I just finally got the recordings from the Aurora orchestra concert in London last week, and the violin concerto is now available here. I am going to figure out a way to organize these two William Byrd arrangements, but until then, I’m just going to slap them up here. Basically, we were trying to figure out a way to dominate the first half of the program with my music, or, at least, music that would be sympathetic to my 25-minute concerto. It seemed like the best thing was for me to arrange something; John Adams did this trick a few years ago with these Busoni and Liszt arrangements for orchestra that pair very nicely with his own music – it’s a smart move! I decided to look at two of the most beautiful pieces from Byrd’s choral output: Miserere Mei, Deus and Bow Thine Ear (otherwise known as Civitas sancti tui). I took some textural liberties.
Byrd arr. Muhly
Miserere Mei, Deus
Nicholas Collon conducting Aurora Orchestra
Byrd arr. Muhly
Bow Thine Ear
Nicholas Collon conducting Aurora Orchestra
I was also pleased to see that Sasha Frere-Jones had my friends’ band’s name in his mouth online, with linking! Check it out here – they’re called Apes and Androids and they are great. He writes:
If you are still in the mood to hear the eighties recycled, I recommend Apes and Androids. Their song “Nights of the Week” sounds like LCD Soundsystem and David Sylvian, of Japan, covering Kim Carnes’s “Bette Davis Eyes.” If that combination sounds like its own problem—it is not—you can listen to “Nights of the Week” here.

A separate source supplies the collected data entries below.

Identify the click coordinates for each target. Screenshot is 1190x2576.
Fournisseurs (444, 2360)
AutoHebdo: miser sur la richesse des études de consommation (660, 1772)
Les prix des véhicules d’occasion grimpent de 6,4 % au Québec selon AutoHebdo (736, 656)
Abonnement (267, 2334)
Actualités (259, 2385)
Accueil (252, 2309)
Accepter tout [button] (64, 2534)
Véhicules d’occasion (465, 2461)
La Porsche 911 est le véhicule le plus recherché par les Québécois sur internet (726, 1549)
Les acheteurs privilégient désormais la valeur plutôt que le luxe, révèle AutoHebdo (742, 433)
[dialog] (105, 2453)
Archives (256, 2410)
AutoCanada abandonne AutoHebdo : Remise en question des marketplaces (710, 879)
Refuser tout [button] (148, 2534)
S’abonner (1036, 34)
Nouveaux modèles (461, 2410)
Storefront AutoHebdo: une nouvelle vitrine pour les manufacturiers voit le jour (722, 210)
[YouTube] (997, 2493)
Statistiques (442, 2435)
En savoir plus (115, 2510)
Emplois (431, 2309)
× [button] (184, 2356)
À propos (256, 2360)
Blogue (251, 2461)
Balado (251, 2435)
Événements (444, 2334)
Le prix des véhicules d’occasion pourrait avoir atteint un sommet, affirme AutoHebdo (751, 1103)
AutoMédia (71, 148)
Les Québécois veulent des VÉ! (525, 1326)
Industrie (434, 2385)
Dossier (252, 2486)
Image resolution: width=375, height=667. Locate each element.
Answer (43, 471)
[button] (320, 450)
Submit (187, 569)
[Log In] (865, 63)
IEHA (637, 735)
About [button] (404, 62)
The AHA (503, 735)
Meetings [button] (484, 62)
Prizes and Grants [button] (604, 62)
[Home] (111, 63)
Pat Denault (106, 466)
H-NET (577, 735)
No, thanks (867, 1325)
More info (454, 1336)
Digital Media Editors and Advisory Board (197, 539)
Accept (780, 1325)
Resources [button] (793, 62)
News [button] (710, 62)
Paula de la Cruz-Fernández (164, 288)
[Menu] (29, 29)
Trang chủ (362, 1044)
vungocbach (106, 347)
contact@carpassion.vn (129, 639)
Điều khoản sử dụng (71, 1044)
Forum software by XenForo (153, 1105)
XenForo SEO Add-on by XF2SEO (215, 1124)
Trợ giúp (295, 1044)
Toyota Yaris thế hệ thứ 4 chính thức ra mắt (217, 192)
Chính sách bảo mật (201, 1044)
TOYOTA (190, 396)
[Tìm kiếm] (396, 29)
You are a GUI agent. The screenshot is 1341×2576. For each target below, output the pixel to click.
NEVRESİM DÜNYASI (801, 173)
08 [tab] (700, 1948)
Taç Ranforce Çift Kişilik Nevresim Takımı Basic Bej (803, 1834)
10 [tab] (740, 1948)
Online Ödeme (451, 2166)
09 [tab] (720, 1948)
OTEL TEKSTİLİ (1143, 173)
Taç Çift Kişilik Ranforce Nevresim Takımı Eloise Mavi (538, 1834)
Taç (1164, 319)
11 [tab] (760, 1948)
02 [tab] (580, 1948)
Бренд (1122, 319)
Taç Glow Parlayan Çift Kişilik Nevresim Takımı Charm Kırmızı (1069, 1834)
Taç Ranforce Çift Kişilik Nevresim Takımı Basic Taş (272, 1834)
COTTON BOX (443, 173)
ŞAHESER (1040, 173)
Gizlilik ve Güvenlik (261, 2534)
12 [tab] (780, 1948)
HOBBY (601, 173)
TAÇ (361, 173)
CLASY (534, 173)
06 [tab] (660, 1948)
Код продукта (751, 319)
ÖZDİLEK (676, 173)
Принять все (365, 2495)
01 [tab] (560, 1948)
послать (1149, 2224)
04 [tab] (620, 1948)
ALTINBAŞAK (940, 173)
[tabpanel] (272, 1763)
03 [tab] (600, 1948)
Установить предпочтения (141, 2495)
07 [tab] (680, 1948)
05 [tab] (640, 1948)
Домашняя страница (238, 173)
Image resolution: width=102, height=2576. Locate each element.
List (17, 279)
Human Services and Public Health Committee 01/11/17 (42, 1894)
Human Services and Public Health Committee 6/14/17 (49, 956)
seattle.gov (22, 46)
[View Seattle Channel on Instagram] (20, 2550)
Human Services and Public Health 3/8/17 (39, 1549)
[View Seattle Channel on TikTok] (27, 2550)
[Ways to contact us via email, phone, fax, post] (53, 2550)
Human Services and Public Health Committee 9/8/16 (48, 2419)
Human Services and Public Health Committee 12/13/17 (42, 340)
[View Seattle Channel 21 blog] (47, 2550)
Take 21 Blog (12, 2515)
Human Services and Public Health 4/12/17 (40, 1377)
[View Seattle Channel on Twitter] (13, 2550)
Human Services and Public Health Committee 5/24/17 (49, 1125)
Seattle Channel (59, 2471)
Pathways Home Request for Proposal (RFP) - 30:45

It is sort of fascinating the way he somehow manages to make everything about him and yet says nothing; he once said about Grizzly Bear, ”the band’s sound suggests a group of eunuchs singing next to a music box on a sunken galleon.” I read that shit when I was in Iceland in October and seriously freaked out; you can read my extended freakout here but you don’t really have to. Anyway, with SFJ you get the sense that the synapses in his mind bounce around from reference to reference without actually settling on the Thing long enough to properly describe it, and what you end up with is self-portraiture and awkward grammar (check out the boxiness of “If that combination sounds like its own problem” followed immediately by the un-contracted pretension of “it is not” – wild times!) conspiring against his ideas, which themselves are not always that bad! It’s just this weird issue where we have to be observing him observing rather than letting him gently guide us. In any event, it’s good that he’s focusing on young bands, and I’m glad he didn’t feel like he had to plot them on his deliberately provocative racial Kinsey scale and I’m glad he linked to their myspace so maybe I should just shut up and post the mp3:
Apes and Androids
Nights of the Week
What I like about this song is that it is, in a very controlled way, harnessing all these 80’s references and being funny about it. The guitar thing at the beginning, with all this delay, moves downwards in 3rds, while the bass moves upwards in contrary motion, creating a little undulating wedge. There is a bonus hiccup bar before the first chorus, which is underscored by this funny synthesized glissando from the top of the scale to the bottom that obscures the
bass line (which is hidden in another synthesizer in mid-range, so not really a bass line at all, very Prince); we get out of the chorus with this brilliant throw-away “ding.” After the second chorus, instead of getting the ding, we get this crazy pedal point (a low note that holds over various chords) accompanied by this robotic voice incanting “nights of the week / these are the” – the order of the words has broken down and a rapturous guitar solo ensues, sliding out into the stratosphere from high Eb to Queen-of-the-night F. Recapitulation and fade. So, there. A description that only uses one parenthetical reference; I hope people like the song and you should go see these guys live if you ever get the opportunity; we are discussing major glitter and latex.
3 Comments
February 2nd, 2008 at 11:48 pm
Lovely music, both the arrangements of the Byrd pieces and the violin “concerto.” Am on my second listen to the violin work – very engaging! I am really impressed by the ability of the Aurora orchestra to navigate your textures so effortlessly.
All the best,
Bradly Baird
West Jordan, Utah
February 17th, 2008 at 4:42 pm
In SFJ’s defense, he’s writing for a popular audience–those of us for whom precise descriptions of the movements of individual instruments mean less than a vague description of its overall effect… Writing about music is like dancing about architecture, like F. Zappa said.
May 9th, 2009 at 1:08 pm
Hey listen, I dunno who you are or what you’re all about, but I came across this looking for Apes and Androids chords and stuff and just googling this, and I just wanted to say – you know what you’re talking about. That pedal point is so cool (I now officially know what ‘pedal point’ is called in English – I’m Dutch and in Dutch it’s called ‘orgelpunt’). And I just love your description of the song, all those lovely little details.